Directions for this task
The result should hold only the lines from the one with "Task: Open alexey's CARD profile button" through the final line of the data below, transcribed exactly, pictures left out.
(Task data)
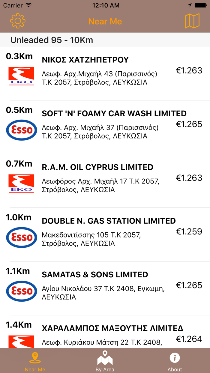Switch to the By Area tab
The image size is (210, 373).
105,361
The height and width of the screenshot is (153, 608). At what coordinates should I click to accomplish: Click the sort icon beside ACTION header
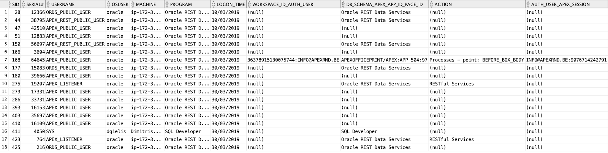click(x=432, y=4)
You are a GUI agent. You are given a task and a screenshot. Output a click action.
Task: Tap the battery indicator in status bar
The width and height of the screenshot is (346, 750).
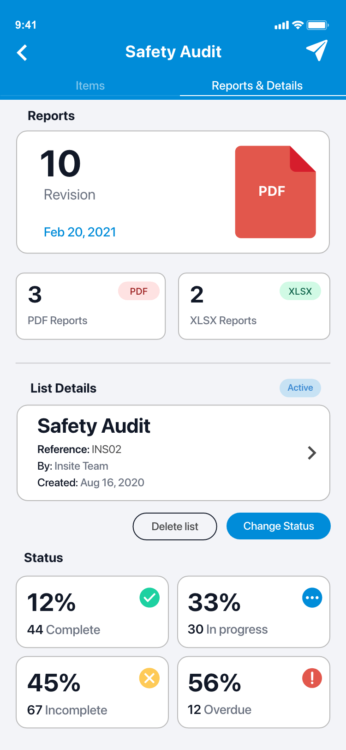click(317, 25)
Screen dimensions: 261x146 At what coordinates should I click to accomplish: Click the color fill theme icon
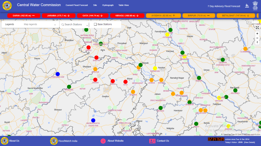click(247, 6)
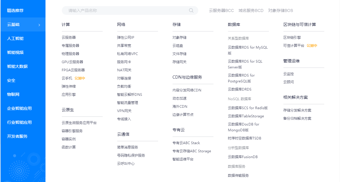Click 云数据库RDS for MySQL版
This screenshot has width=340, height=182.
[248, 47]
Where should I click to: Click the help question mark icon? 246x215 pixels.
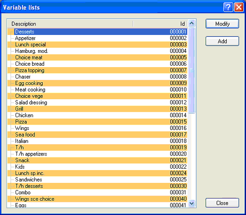228,7
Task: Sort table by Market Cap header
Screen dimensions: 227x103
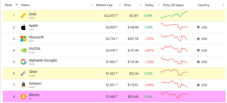Action: [104, 5]
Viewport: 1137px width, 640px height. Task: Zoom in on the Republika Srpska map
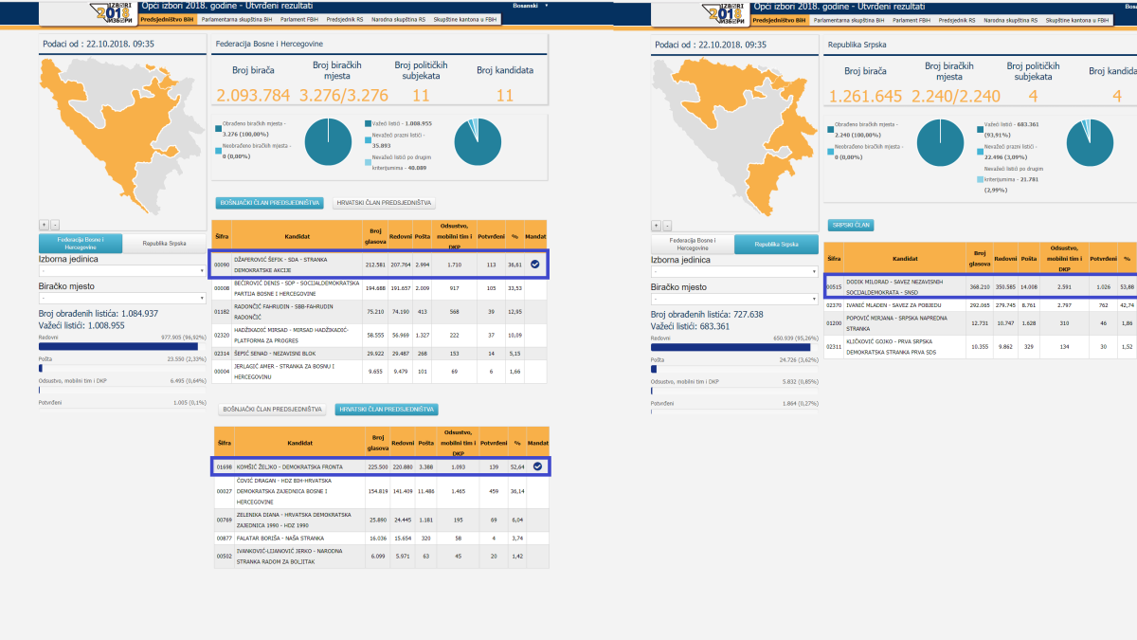coord(658,225)
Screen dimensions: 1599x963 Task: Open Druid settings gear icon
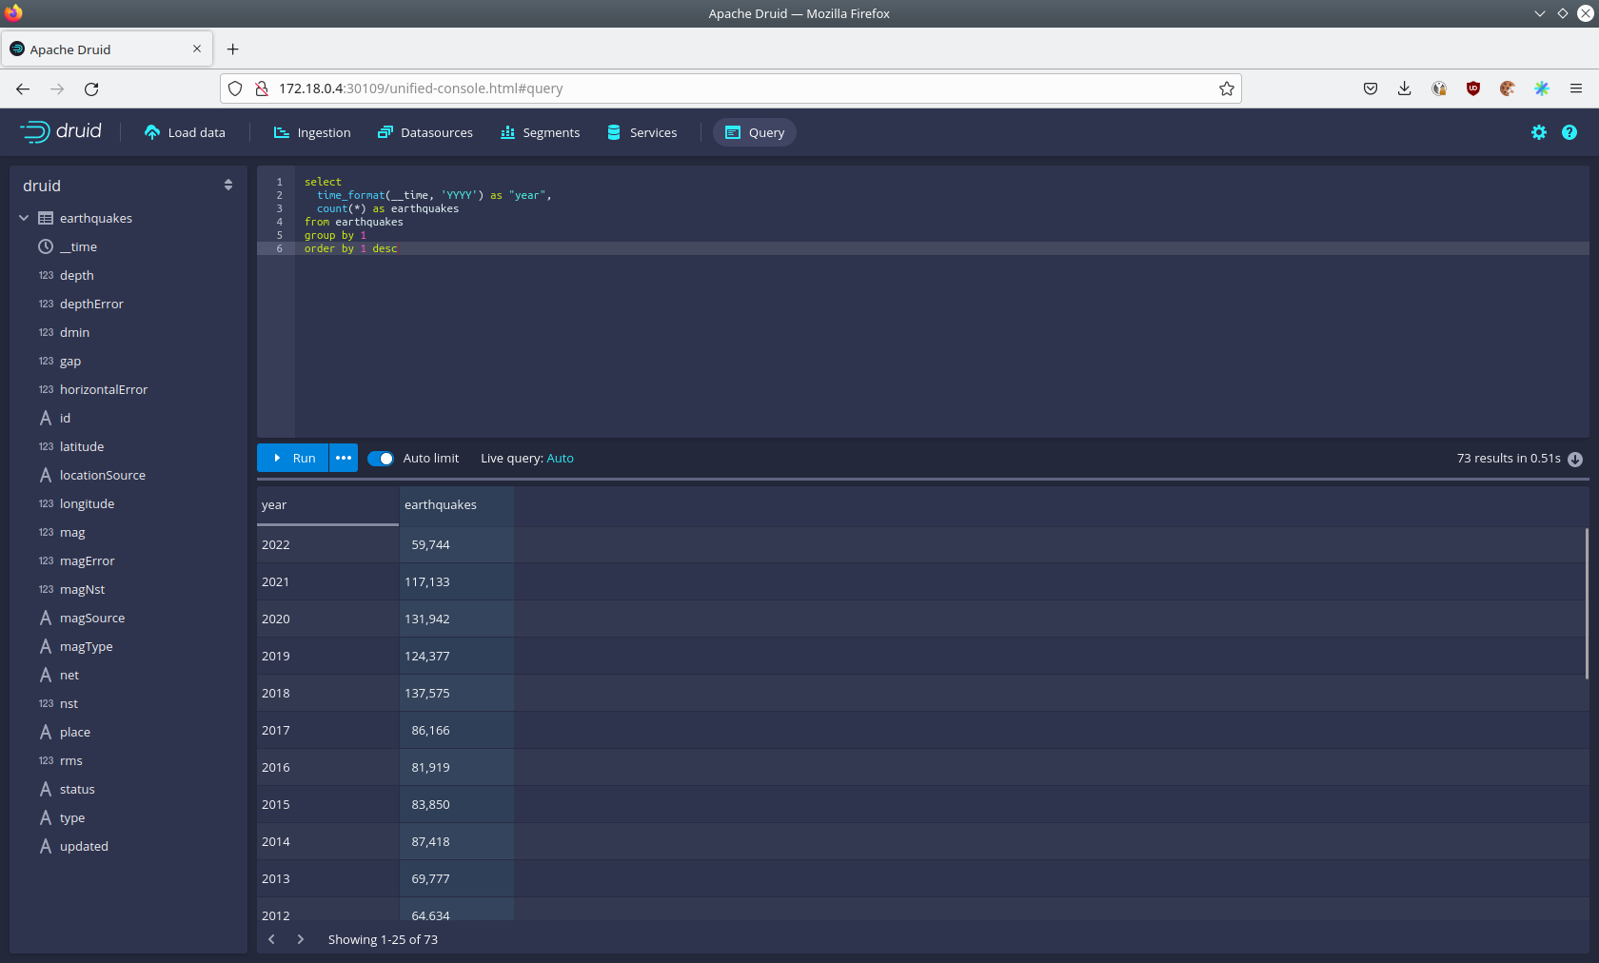(x=1538, y=132)
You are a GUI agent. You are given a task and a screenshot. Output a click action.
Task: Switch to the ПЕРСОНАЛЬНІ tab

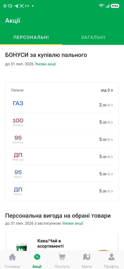31,37
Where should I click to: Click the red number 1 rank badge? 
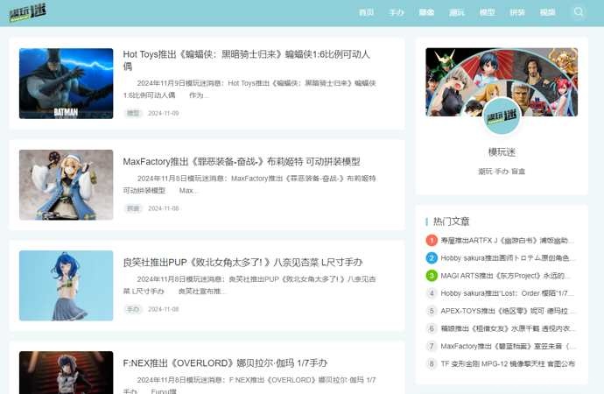pyautogui.click(x=432, y=241)
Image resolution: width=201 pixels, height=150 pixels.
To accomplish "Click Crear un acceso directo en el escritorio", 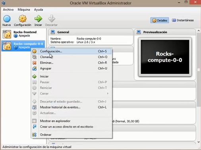I will (x=72, y=127).
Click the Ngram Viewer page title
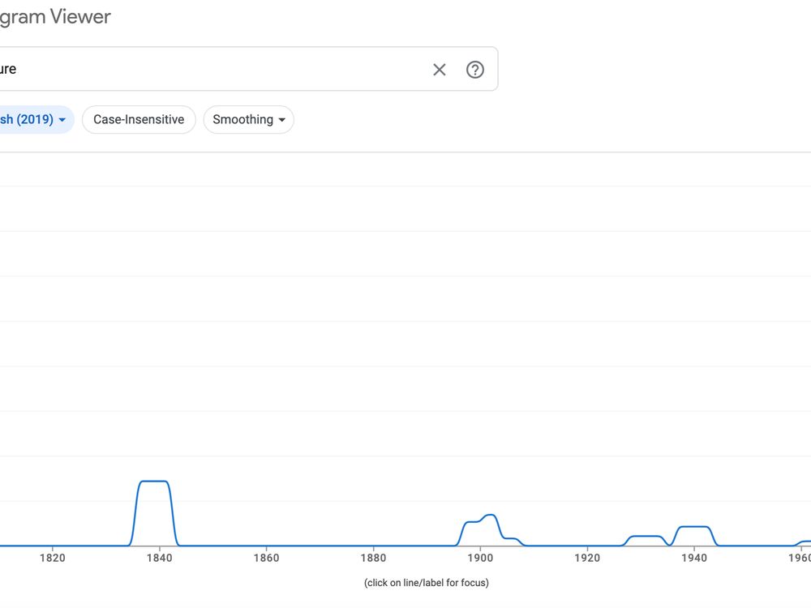This screenshot has height=608, width=811. [x=55, y=16]
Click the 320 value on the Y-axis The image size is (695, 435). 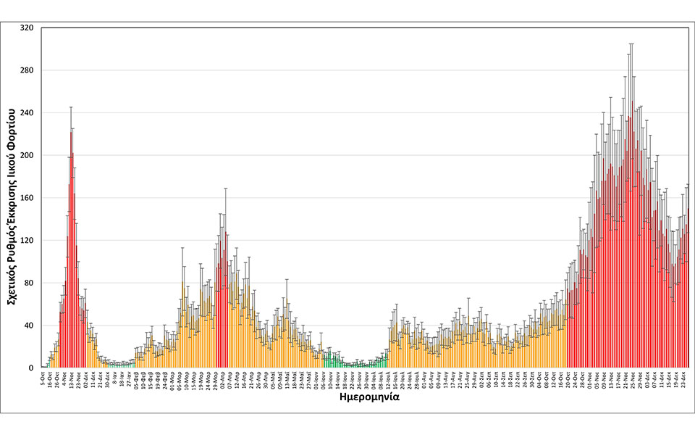tap(28, 28)
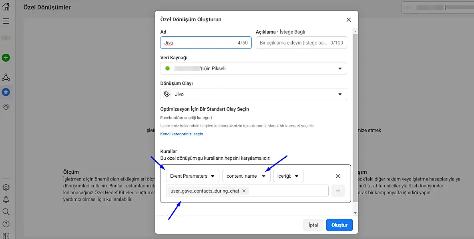Click the Kendi kategorinizi seçin link

point(181,134)
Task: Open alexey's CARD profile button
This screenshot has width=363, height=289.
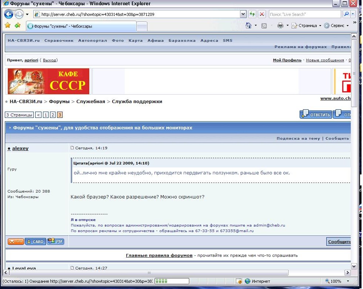Action: tap(35, 241)
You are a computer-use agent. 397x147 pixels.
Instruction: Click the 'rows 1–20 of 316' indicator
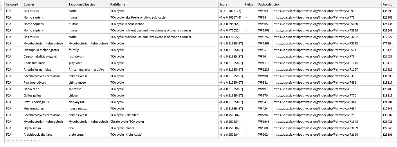[x=24, y=140]
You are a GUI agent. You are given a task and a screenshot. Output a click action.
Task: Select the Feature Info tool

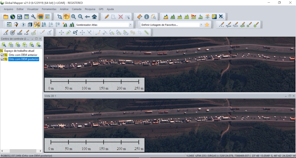tap(147, 17)
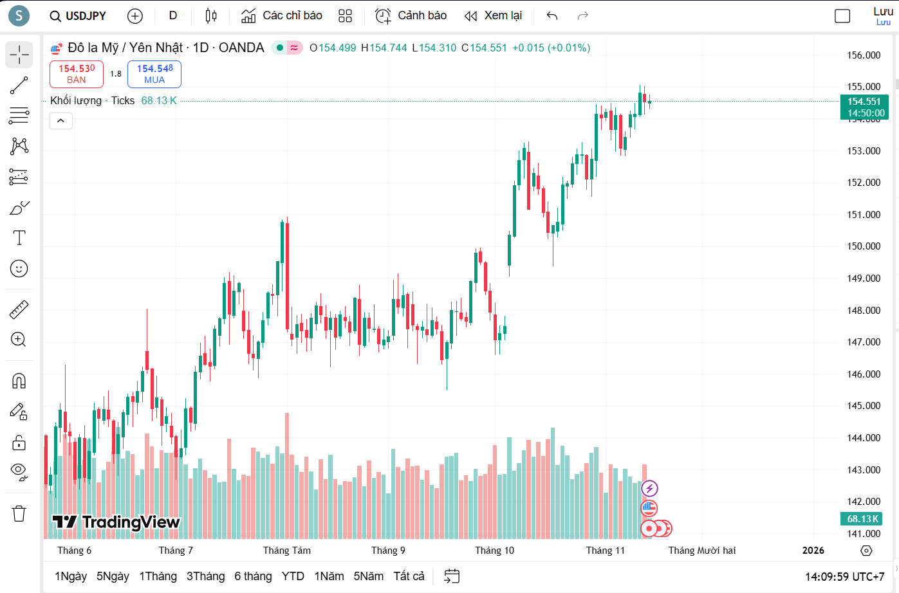Select the zoom-in chart tool
Viewport: 899px width, 593px height.
click(x=19, y=340)
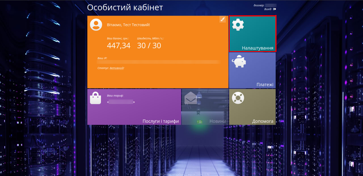The height and width of the screenshot is (176, 363).
Task: Click the Активний! status link
Action: tap(117, 68)
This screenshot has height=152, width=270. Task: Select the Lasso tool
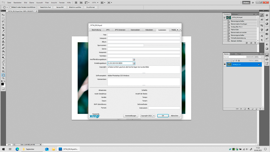coord(3,21)
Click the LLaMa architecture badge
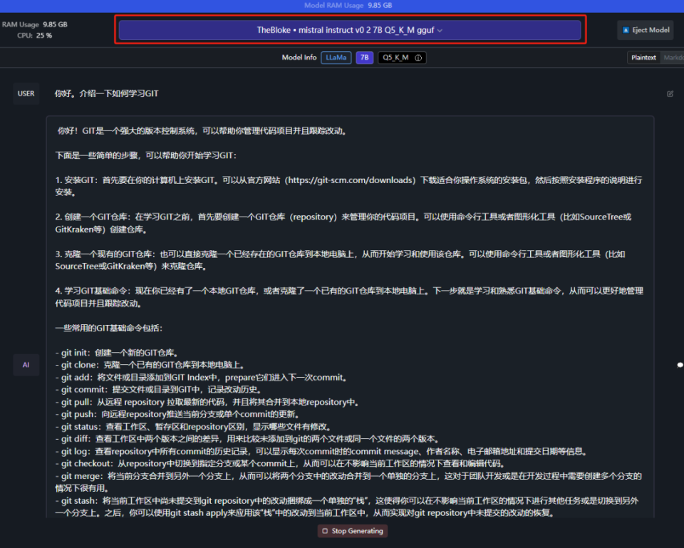Viewport: 684px width, 548px height. coord(336,58)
(End Task data)
Finished task
Task: Open alexey's CARD profile button
This screenshot has width=363, height=289.
Action: tap(35, 241)
You are a computer-use agent. 397x147 pixels.
Instruction: Click the 'rows 1–20 of 316' indicator
[x=24, y=140]
You are a GUI agent. You are given a task and a screenshot. Output a click action.
Task: Select the Feature Info tool

tap(147, 17)
Select the zoom-in chart tool
Viewport: 899px width, 593px height.
click(x=19, y=340)
The height and width of the screenshot is (176, 363).
Task: Click the Активний! status link
Action: tap(117, 68)
This screenshot has height=152, width=270. Task: Select the Lasso tool
coord(3,21)
Click the LLaMa architecture badge
Viewport: 684px width, 548px height. coord(336,58)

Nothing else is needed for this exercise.